STATED GOAL: Reproduce verbatim the lines between the line containing "Given: Edit target with the pencil icon" and the line containing "Looking at the", inclusive, and no others.

RECORDS:
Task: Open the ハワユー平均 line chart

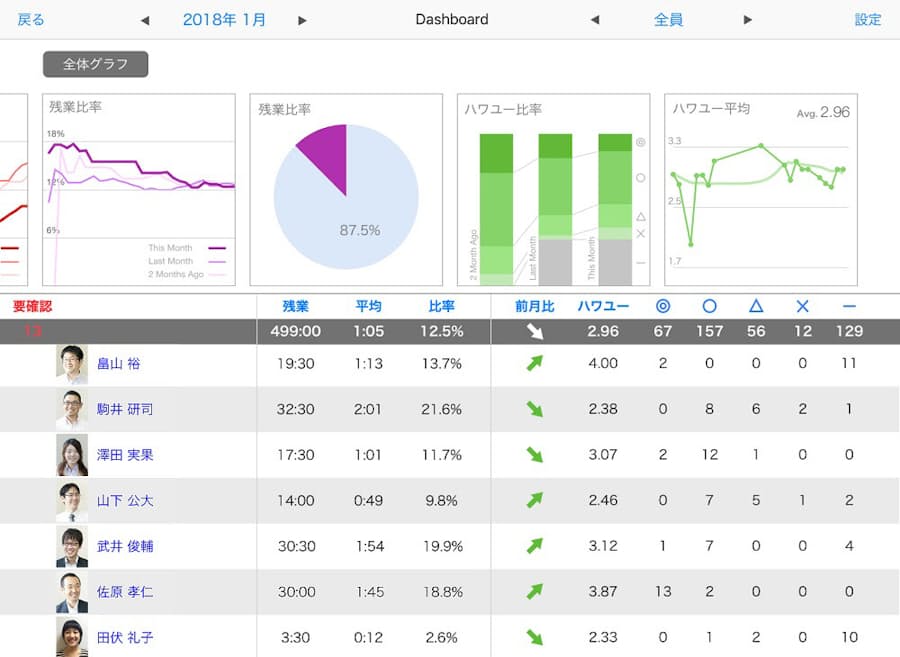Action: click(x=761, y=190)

==

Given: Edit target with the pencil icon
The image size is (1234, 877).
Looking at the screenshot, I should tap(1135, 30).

ANSWER TO THIS EXERCISE:
Given: Edit target with the pencil icon
The image size is (1234, 877).
Looking at the screenshot, I should tap(1135, 30).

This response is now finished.